Snow, Narnia, and Seasonal Temporality

snow narnia

It is snowing in central North Carolina, which, for those of you unfamiliar with the area, is somewhat rare. We get predictions of “wintery weather” often, but seldom does it amount to much of anything. I’m currently looking out my window, and all I can think about is how beautiful it is. I know that’s not a very masculine thing to say (I mean, one doesn’t typically picture Clint Eastwood or John McClane using the adjective “beautiful”), but it’s the simple truth: There is something so very pure and beautiful about snow. The way it swirls and eddies and suspends before gracing the ground. The way it blankets the earth, hiding all the ugly, bare features of winter.

(… No? Don’t like the Jodi Picoult/Nick Sparks purple prose?)

When it snows, I always begin thinking about C.S Lewis’s Narnia. More specifically, I begin thinking about The Lion, The Witch, and The Wardrobe. LLW is the book that made me fall in love with reading, the book that, ultimately, made me want to be a writer; and to this day, with each book I open, I am climbing into my own wardrobe, hoping to find my way back into a world as affecting as was my first trip to Narnia.

Each time I see the snow begin to fall (which, again, is seldom), I invariably begin thinking of the eternal winter that plagued Narnia prior to Aslan’s return.

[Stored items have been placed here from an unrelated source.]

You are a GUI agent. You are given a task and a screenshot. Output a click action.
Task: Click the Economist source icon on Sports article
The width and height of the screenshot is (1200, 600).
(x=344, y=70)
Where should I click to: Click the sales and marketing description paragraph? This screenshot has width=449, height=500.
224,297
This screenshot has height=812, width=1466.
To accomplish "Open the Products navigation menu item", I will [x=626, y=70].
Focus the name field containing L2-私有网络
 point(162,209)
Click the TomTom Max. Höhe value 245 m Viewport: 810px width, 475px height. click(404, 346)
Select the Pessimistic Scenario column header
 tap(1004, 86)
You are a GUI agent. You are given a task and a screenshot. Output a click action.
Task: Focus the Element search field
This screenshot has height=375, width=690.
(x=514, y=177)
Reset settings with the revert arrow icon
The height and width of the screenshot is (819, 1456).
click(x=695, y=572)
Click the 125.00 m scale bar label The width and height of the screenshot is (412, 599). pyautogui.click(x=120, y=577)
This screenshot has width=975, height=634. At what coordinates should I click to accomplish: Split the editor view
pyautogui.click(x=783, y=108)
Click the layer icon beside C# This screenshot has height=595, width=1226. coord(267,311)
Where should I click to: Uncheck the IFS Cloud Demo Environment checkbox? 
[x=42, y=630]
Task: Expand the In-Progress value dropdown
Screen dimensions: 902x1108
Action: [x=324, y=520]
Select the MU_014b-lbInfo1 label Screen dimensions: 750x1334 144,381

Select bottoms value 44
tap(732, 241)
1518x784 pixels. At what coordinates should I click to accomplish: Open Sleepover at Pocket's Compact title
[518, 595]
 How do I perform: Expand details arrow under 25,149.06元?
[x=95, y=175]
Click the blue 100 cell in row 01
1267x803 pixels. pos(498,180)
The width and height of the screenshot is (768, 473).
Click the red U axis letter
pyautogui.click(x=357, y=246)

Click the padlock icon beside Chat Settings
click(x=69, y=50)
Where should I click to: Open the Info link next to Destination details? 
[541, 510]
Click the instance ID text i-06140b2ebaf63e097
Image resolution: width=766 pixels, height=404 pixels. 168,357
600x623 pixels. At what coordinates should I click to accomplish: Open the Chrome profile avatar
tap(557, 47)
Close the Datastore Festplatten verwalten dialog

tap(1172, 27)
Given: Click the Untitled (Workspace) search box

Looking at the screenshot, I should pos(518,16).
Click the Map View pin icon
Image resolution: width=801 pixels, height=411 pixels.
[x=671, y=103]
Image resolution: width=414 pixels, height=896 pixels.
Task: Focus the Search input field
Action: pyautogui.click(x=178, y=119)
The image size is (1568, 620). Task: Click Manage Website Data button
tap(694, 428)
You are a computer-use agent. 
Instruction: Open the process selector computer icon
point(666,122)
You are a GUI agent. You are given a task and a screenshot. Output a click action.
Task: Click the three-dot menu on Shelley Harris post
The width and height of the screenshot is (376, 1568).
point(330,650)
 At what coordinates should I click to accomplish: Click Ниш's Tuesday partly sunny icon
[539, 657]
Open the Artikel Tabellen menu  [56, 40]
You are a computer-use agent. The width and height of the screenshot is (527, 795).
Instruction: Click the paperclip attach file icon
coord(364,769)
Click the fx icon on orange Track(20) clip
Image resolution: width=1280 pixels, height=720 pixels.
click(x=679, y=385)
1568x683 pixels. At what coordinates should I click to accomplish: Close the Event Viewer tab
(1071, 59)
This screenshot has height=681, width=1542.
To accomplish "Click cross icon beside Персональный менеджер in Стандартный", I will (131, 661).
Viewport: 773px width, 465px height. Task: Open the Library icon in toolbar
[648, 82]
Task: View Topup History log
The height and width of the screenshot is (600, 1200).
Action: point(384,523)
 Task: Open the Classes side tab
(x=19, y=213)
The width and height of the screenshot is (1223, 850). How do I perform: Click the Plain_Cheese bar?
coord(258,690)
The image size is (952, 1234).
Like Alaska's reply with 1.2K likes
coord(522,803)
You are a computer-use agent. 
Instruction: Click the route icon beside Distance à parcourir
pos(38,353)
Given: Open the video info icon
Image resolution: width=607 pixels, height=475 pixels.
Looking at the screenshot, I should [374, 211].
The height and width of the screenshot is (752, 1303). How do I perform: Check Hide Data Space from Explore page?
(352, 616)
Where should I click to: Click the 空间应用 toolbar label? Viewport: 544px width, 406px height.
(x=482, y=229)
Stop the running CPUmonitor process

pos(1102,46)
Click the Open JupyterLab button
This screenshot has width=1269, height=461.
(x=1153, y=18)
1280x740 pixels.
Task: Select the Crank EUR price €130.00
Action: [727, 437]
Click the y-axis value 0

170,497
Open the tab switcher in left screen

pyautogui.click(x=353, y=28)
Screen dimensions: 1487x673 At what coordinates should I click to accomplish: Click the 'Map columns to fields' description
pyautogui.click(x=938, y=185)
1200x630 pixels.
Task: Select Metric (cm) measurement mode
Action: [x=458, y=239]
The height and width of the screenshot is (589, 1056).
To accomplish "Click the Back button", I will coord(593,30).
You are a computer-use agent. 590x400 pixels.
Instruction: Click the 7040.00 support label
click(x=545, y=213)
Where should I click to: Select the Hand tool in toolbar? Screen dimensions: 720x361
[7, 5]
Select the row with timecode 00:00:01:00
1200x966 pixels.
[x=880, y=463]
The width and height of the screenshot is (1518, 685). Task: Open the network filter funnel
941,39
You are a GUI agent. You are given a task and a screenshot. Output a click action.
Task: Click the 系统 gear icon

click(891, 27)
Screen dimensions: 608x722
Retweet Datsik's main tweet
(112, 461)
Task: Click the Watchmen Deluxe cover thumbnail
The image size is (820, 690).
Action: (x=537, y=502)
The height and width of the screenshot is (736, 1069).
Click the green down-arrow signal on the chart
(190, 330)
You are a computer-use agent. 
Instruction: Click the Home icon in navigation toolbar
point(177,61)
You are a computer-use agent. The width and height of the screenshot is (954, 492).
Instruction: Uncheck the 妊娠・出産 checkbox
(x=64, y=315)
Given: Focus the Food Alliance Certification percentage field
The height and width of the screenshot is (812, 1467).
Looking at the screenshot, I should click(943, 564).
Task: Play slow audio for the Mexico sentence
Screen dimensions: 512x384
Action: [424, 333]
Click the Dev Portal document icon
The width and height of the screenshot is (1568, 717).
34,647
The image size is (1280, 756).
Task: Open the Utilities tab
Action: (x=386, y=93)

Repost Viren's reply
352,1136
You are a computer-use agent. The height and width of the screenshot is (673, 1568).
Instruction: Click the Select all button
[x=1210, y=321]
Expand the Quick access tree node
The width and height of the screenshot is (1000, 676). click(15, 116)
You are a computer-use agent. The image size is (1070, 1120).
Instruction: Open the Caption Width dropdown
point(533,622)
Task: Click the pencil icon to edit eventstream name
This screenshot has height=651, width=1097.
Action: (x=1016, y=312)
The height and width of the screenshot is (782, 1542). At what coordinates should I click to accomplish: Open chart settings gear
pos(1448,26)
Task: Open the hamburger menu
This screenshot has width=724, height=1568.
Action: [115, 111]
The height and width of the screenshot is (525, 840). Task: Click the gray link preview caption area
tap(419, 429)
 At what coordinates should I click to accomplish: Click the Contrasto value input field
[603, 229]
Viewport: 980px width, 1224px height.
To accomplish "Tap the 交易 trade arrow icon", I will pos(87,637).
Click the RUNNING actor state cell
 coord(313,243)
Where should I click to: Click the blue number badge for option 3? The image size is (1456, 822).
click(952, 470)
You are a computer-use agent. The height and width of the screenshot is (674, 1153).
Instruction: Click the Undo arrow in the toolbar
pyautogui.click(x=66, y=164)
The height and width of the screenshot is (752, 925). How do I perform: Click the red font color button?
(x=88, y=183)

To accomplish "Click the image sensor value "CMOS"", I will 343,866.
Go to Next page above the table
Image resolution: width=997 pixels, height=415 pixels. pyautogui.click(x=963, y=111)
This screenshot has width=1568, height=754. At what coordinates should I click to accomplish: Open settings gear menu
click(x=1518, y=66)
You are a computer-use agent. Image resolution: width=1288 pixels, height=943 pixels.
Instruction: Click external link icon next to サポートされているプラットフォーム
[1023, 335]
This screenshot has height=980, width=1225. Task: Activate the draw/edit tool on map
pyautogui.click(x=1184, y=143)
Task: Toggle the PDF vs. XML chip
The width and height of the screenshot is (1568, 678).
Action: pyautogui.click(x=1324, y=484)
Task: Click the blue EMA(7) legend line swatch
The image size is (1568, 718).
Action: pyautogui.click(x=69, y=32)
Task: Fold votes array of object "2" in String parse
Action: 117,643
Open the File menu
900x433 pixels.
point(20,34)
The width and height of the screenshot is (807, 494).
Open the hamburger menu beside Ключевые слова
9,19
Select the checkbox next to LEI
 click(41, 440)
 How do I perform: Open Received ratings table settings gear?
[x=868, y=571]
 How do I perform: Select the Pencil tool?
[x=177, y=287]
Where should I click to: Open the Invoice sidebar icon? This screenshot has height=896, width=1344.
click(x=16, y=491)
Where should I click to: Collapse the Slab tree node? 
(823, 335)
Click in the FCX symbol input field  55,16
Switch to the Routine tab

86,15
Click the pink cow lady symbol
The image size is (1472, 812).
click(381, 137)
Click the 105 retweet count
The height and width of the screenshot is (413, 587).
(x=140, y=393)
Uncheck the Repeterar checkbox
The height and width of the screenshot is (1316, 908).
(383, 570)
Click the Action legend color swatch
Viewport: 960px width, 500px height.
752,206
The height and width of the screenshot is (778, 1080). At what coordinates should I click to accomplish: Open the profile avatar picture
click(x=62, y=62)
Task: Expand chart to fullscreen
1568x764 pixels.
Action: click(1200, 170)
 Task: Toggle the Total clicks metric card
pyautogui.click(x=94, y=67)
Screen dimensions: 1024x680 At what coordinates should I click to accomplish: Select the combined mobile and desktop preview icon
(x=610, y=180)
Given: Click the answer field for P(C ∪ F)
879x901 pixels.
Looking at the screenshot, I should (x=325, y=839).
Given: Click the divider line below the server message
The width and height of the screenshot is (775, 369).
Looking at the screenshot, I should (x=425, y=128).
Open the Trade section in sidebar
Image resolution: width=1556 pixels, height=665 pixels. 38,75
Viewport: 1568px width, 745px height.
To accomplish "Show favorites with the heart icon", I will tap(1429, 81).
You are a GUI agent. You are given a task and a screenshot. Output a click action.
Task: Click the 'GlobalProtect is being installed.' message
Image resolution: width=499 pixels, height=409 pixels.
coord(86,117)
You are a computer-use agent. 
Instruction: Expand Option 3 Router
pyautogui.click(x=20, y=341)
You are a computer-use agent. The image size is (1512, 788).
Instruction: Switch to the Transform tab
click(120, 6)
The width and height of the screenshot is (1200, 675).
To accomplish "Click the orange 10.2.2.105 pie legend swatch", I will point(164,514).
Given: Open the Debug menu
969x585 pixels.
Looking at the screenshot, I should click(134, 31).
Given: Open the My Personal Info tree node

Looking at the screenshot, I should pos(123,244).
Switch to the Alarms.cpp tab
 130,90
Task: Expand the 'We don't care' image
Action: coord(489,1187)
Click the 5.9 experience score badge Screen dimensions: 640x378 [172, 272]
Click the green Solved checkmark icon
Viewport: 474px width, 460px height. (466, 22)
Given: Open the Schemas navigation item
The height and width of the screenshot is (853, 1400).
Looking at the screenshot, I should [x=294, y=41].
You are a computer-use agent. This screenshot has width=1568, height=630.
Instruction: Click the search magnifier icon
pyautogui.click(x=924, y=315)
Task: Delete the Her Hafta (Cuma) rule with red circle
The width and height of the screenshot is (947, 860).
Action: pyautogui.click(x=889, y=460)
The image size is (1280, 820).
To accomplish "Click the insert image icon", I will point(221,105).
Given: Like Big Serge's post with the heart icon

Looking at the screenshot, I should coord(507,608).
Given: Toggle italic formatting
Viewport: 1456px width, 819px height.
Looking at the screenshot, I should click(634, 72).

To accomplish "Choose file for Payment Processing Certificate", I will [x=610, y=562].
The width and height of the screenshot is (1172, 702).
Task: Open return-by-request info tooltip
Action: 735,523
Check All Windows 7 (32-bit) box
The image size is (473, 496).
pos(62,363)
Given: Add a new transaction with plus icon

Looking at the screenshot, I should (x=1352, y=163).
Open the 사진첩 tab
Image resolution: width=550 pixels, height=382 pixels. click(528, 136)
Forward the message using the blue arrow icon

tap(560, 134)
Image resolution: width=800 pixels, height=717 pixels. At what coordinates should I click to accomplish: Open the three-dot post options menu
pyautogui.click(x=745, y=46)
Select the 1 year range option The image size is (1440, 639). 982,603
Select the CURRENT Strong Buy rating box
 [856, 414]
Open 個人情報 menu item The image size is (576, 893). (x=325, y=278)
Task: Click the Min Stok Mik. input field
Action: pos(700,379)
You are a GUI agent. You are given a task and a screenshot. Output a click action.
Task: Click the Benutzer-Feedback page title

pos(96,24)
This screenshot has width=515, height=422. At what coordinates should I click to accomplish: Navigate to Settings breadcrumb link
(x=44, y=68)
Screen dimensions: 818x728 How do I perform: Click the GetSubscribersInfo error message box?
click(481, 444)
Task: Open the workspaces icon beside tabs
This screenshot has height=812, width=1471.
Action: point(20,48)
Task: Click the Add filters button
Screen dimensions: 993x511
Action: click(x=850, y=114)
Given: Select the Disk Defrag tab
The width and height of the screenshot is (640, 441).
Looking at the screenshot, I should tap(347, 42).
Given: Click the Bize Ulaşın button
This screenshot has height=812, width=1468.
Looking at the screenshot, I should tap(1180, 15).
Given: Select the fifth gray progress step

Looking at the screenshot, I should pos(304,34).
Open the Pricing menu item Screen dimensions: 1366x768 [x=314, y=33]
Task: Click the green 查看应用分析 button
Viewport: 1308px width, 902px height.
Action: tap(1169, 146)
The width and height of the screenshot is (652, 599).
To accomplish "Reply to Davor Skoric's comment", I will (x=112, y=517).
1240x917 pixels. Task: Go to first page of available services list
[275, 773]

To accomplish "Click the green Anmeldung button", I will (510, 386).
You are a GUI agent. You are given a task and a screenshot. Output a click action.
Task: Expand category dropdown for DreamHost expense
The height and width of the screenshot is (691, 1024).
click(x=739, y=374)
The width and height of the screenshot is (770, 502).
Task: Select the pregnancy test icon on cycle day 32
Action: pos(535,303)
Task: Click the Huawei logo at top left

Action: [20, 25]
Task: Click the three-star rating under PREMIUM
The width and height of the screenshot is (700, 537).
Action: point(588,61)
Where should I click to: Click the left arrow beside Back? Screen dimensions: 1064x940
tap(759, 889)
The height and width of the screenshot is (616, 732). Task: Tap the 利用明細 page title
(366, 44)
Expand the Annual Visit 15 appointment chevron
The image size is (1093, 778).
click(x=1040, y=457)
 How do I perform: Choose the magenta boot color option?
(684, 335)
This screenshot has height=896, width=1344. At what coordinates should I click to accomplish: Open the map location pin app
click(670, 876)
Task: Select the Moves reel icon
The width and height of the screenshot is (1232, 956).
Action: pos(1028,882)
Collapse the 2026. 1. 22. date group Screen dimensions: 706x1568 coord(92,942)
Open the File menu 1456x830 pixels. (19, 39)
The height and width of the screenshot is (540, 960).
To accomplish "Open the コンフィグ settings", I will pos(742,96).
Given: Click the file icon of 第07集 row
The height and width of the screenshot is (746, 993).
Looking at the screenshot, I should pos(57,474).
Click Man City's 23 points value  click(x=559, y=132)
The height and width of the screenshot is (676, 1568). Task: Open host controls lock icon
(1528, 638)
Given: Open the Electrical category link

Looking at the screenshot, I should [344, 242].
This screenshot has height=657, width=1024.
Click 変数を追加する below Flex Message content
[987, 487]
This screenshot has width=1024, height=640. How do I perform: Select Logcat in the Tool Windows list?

I picture that haunting scene when the White Witch comes upon Edmund, inviting him onto her sleigh and feeding him Turkish Delights (btw, I still don’t know what Turkish Delight is. I always pictured Edmund plucking little Thanksgiving-turkey-bites from a golden, Christmas tin. Still do, I guess).

Ultimately, I begin thinking of how miserable the snow made the citizens of Narnia, of how they pined for sun and summer and flowers. And I begin wondering at how miserable life really would be to never know a world outside of snow and winter.

I suppose what I’m trying to say is that thinking about all of this makes me grateful for the temporality of seasons, for how spring and summer and fall and winter find us and grace us and leave us at just the right moments.

Just another thing for me to be thankful for this holiday season.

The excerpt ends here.